I also have to wonder why they they decided on an eighty-minute run time for every episode (at least the ones they sent to reviewers), when it is wholly unnecessary.


In spite of the continued self-indulgent running time of this episode, “The Royal We” is a sincere improvement over the first episode. I was engaged throughout the entirety and genuinely shocked by the ending.

We follow the crumbling marriage of Michael (Corey Stoll) and Shelly (Kerry Bishé) as they find themselves in a dreadful rut. Left to their own devices due to Michael being assigned jury duty and Shelly deciding to take a cruise ship vacation, the couple seeks out temptations.

I found the characters in this episode more relatable and tolerable than in the first one.

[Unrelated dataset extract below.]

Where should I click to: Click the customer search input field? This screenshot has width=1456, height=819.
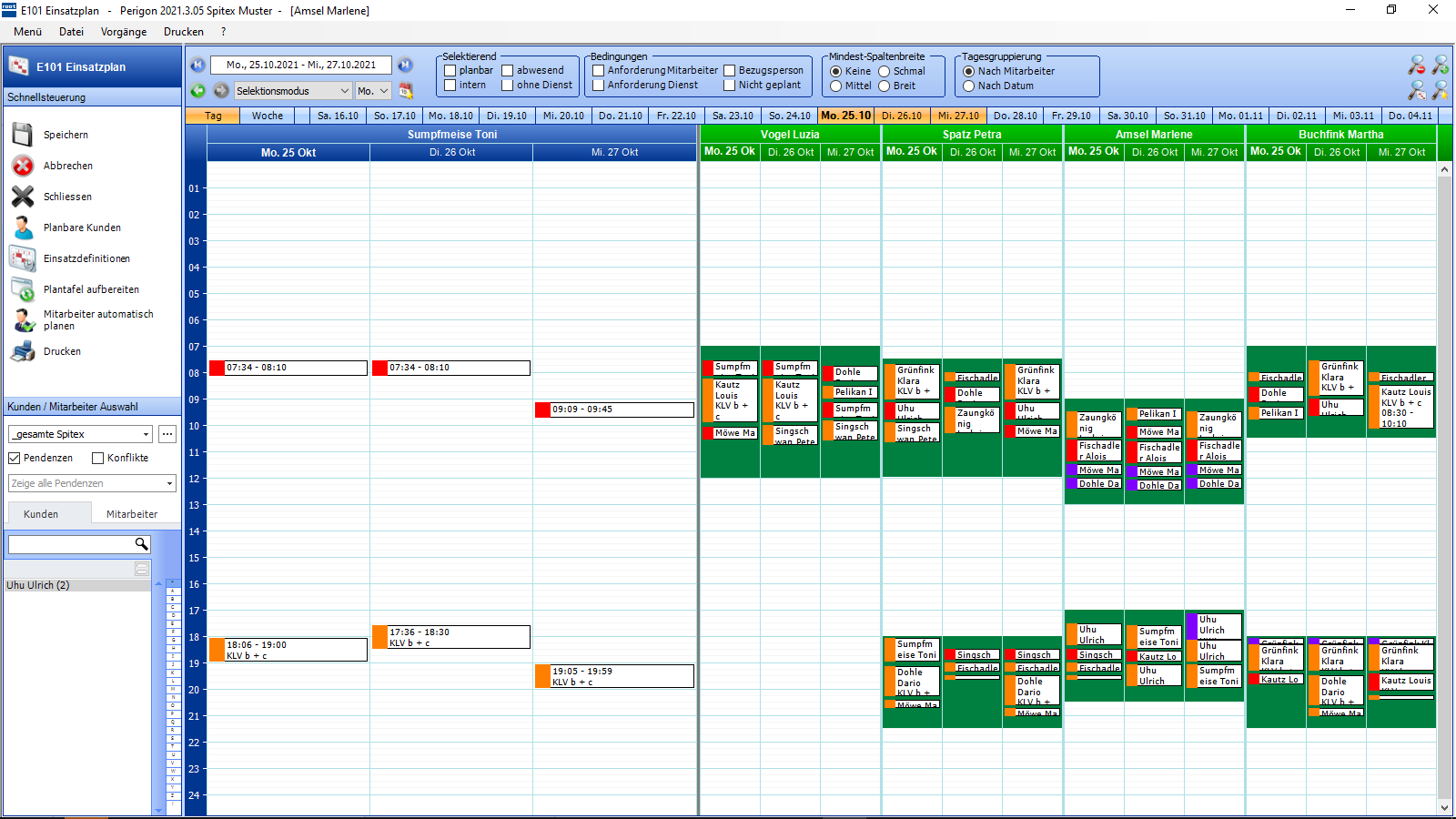(x=71, y=544)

While Michael is a fairly incorrigible guy, Stoll plays him with enough emotional vulnerability that you can, at the very least, find him an interesting character to watch.

He uses jury duty as an excuse to get out of a vacation with his wife, and then he stalls a trial for several days in order to spend time with an attractive juror, Michelle (Janet Montgomery), who has a fascination with murder. “Everyone loves true crime.” She explains, and she’s not wrong if our current television landscape is any indication.

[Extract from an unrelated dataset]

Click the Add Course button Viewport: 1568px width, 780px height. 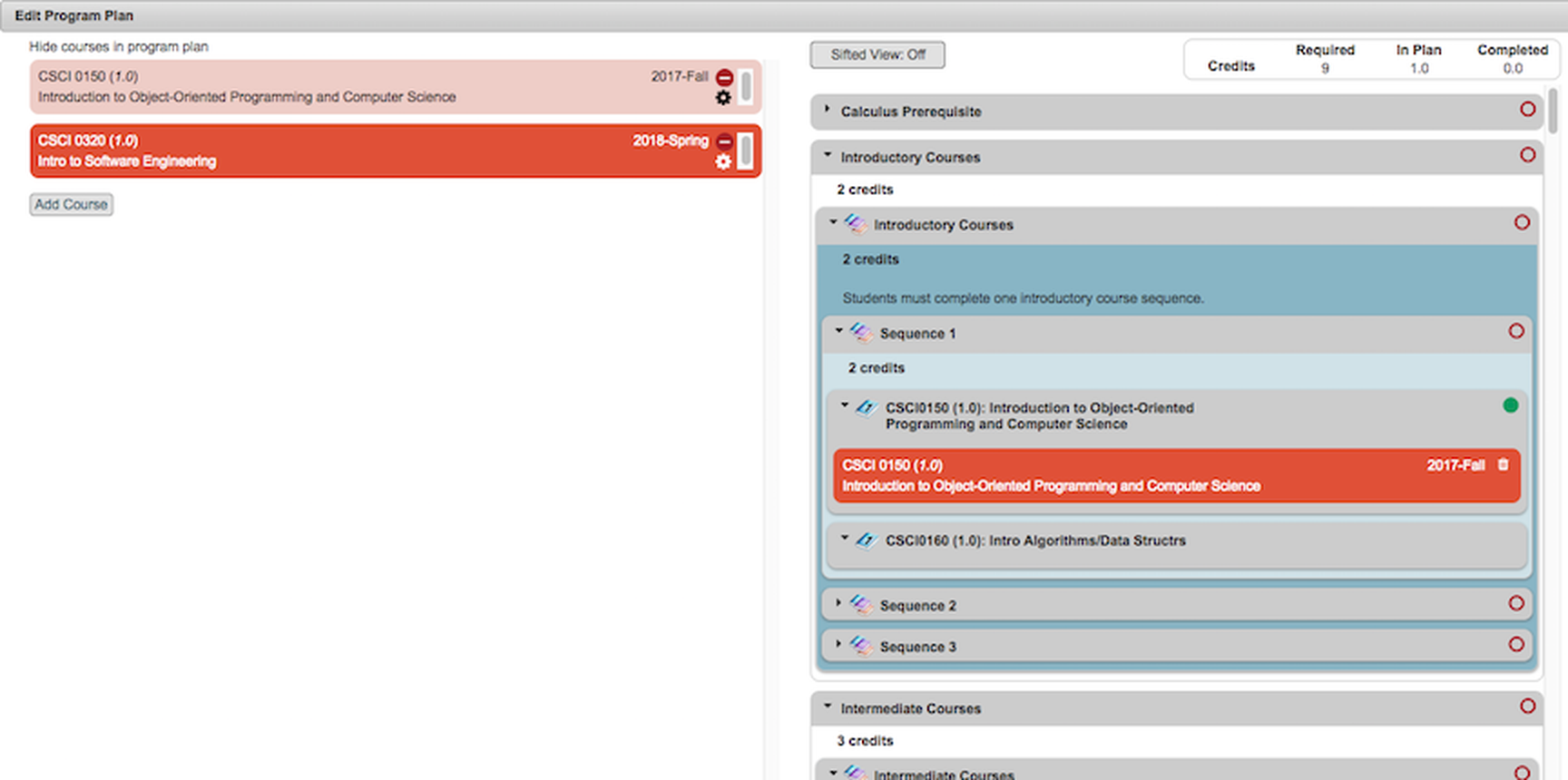(71, 205)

Ultimately, their affair is brief and Michael is devastated to learn that Michelle has no intention of continuing on with him.

Meanwhile, Shelly attends a Romanoff Family Society meeting on a luxury cruise, where she draws scorn for attending without her husband (it’s repeatedly pointed out that she only married into the Romanoffs and is not in the actual lineage). She meets a man in a similar situation, Ivan (Noah Wyle), and of course, eventually the two sleep together.

Once reunited in couples counseling, Michael and Shelly can’t seem to make things work out. This all comes to a head at the end when he literally pushes her off of a cliff. I admit, even with all the foreshadowing about how to get away with murder from earlier in the episode, I didn’t expect that moment.

Finally, Shelly leaves him. As she states she doesn’t know why it took him trying to kill her to leave.

The final shot of her driving away and leaving him in shock at his own actions is an exhilarating one. Shelly’s relief is palpable, as was mine when I realized the potential this show has to be something unique and spellbinding when it wants to be.